Sulla base delle loro caratteristiche farmacologiche ci si può aspettare che i seguenti medicinali possano potenziare gli effetti ipotensivi di tutti gli antipertensivi incluso telmisartan: baclofene, amifostina. Inoltre l'ipotensione ortostatica può essere aggravata da alcol, barbiturici, narcotici o antidepressivi.

Corticosteroidi (per via sistemica)

Riduzione dell'effetto antipertensivo.



POSOLOGIA E MODO DI SOMMINISTRAZIONE



Come si usa Pritor 28 compresse 40 mg

Posologia

Trattamento dell'ipertensione essenziale

La dose generalmente efficace è di 40 mg una volta al giorno. Alcuni pazienti possono trarre già beneficio dalla dose di 20 mg una volta al giorno. Nei casi in cui non viene raggiunto il controllo pressorio, la dose di telmisartan può essere aumentata fino ad un massimo di 80 mg una volta al giorno. In alternativa, il telmisartan può essere impiegato in associazione con diuretici tiazidici, come l'idroclorotiazide, con il quale è stato dimostrato un effetto additivo in termini di riduzione della pressione, con l'associazione a telmisartan. Qualora si prenda in considerazione un aumento di dosaggio, si deve tenere presente che il massimo effetto antipertensivo si ottiene generalmente da quattro a otto settimane dopo l'inizio del trattamento .

Prevenzione cardiovascolare

La dose raccomandata è di 80 mg una volta al giorno. Non è noto se dosi di telmisartan inferiori a 80 mg siano efficaci nel ridurre la morbilità cardiovascolare.

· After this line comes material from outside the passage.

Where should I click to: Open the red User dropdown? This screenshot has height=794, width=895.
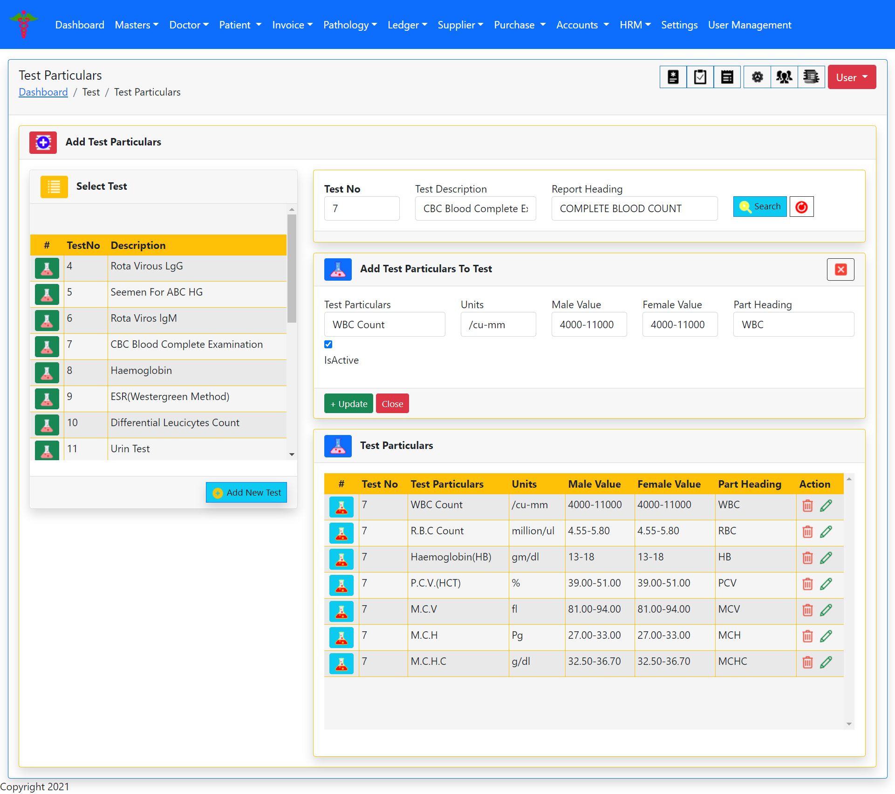[x=851, y=77]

Quando si inizia la terapia con telmisartan per la riduzione della morbilità cardiovascolare, si raccomanda un attento monitoraggio della pressione arteriosa e se appropriato può essere necessario un aggiustamento della dose dei medicinali che riducono la pressione arteriosa.

Insufficienza renale

L'esperienza in pazienti con grave insufficienza renale o in emodialisi è limitata. In questi pazienti è raccomandata una dose iniziale più bassa pari a 20 mg . Per i pazienti con insufficienza renale lieve o moderata non è necessario modificare la posologia.

Insufficienza epatica

Pritor è controindicato nei pazienti con grave insufficienza epatica .

Nei pazienti con insufficienza epatica lieve o moderata la dose non deve essere maggiore di 40 mg una volta al giorno .

Anziani

Non è necessario modificare la dose nei pazienti anziani.

Popolazione pediatrica

La sicurezza e l'efficacia di Pritor nei bambini e negli adolescenti al di sotto dei 18 anni di età non sono state stabilite.

I dati al momento disponibili sono riportati nel paragrafo (qui non riportato) 5.1 e 5.2 ma non può essere fatta alcuna raccomandazione riguardante la posologia.

Modo di somministrazione

Le compresse di telmisartan sono per somministrazione orale, singola giornaliera e devono essere assunte con del liquido, con o senza cibo.

Precauzioni che devono essere prese prima della manipolazione o della somministrazione del medicinale

Le compresse di telmisartan devono essere conservate nel blister sigillato a causa delle loro caratteristiche igroscopiche. Devono essere estratte dal blister poco prima della somministrazione .



SOVRADOSAGGIO



Cosa fare se avete preso una dose eccessiva di Pritor 28 compresse 40 mg

Le informazioni disponibili riguardo al sovradosaggio nell'uomo sono limitate.

Sintomi:

Le manifestazioni più rilevanti legate al sovradosaggio di telmisartan sono state ipotensione e tachicardia; sono stati riportati anche bradicardia, capogiro, aumento della creatinina sierica e insufficienza renale acuta.

Gestione:

Telmisartan non viene rimosso dall'emodialisi. Il paziente deve essere strettamente controllato e il trattamento deve essere sintomatico e di supporto. Il trattamento dipende dal tempo trascorso dall'ingestione e dalla gravità dei sintomi. Le misure suggerite includono induzione di emesi e/o lavanda gastrica. Il carbone attivo può essere utile nel trattamento del sovradosaggio. I livelli degli elettroliti sierici e della creatinina devono essere controllati frequentemente. Nel caso di ipotensione, il paziente deve essere posto in posizione supina e sali e fluidi devono essere reintegrati rapidamente.



CONSERVAZIONE



Questo medicinale non richiede alcuna temperatura particolare di conservazione. Conservare nella confezione originale per proteggere il medicinale dall'umidità.